J’adresse aux familles des disparus mes sincères condoléances et à toutes les autres victimes ma profonde compassion.
Sur le plan humain et de notre vivre ensemble, ces évènements montrent que les cœurs sont encore en guerre et que les engagements pris par les acteurs politiques et les groupes armés lors du Forum de Bangui et précédemment ne sont pas sincères.
Ce sont précisément ceux qui ont pris l’engagement de faire la paix qui dressent les centrafricains contre les centrafricains.
C’est pourquoi, je condamne avec la dernière vigueur ces pratiques barbares et inadmissibles ayant pour but avoué d’accentuer la fragilisation de la Transition et pour funeste objectif de saborder la visite annoncée du pape François et de porter un coup fatal au processus électoral.

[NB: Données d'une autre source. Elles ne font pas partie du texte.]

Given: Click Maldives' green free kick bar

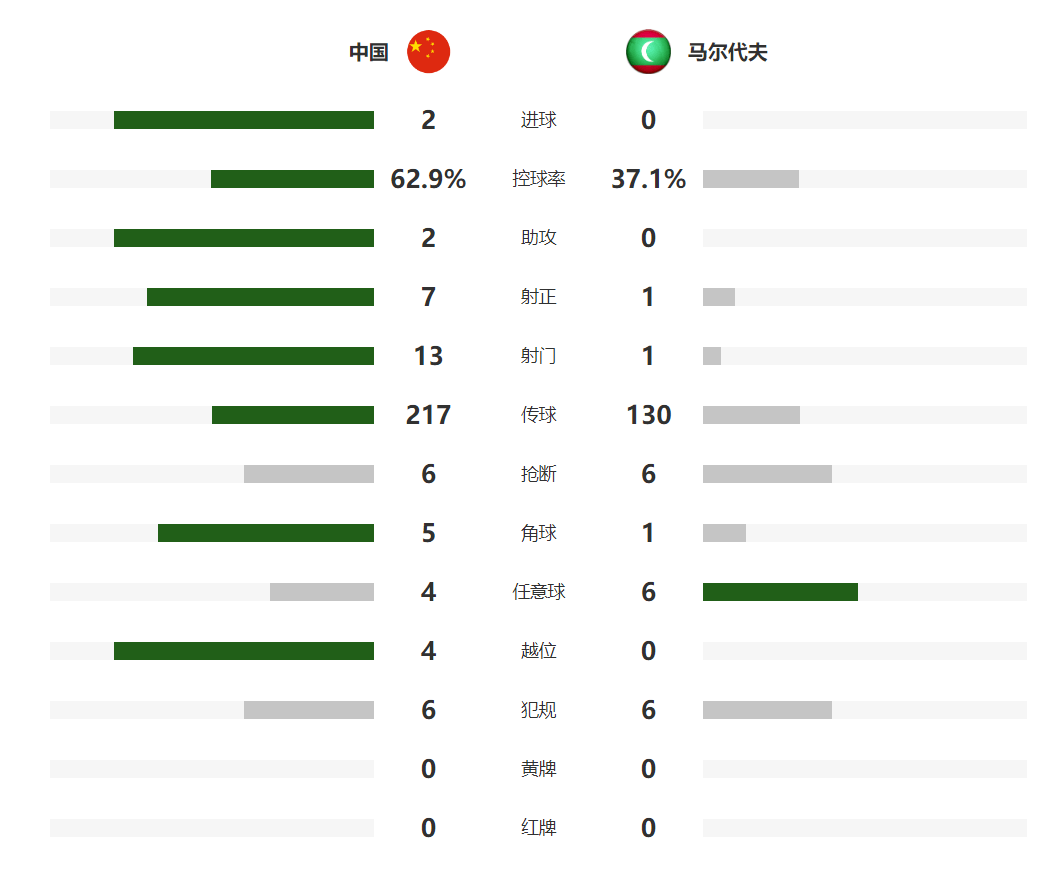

Nous devons tous condamner cet extrémisme sans retenue qui s’attaque ouvertement et de manière blasphématoire à des figures morales emblématiques de notre pays.
Mes chers compatriotes,
Je sais que vous tous vivez dans la colère le fait que des malfrats bien connus continuent de commettre des exactions contre la population au vu et au su de tout le monde sans être inquiétés. Ils défient l’autorité de l’Etat et prennent en otages les paisibles populations, principalement au Km5 et à Boy-Rabe mais aussi sur les routes de l’arrière-pays où ils érigent des barrages pour racketter et tuer.
Tant qu’il n’y a pas de riposte rigoureuse contre ces extrémistes qui ne veulent visiblement pas de paix dans notre pays, il sera difficile pour la Transition d’agir efficacement. J’ai donc ordonné à la justice d’utiliser tous les instruments juridiques nationaux et internationaux pour poursuivre les auteurs de ces barbaries et leurs complices afin qu’ils répondent de leur actes devant les tribunaux. Certains de ces complices sont déjà sous les verrous et je veillerai à ce que la justice poursuive son travail dans ce sens jusqu’à la neutralisation de tous les acteurs sur le territoire national et à l’extérieur. Mes chers compatriotes,
Il y a environ un mois, Bangui a connu une recrudescence de violences sur fond de tensions intercommunautaires avec un bilan lourd d’une centaine de morts et plus de 300 blessés qui ont mis à mal la cohésion sociale. La communauté Internationale avait alors estimé qu’il était urgent d’apporter un soutien immédiat à la stabilisation et la consolidation de la paix en RCA.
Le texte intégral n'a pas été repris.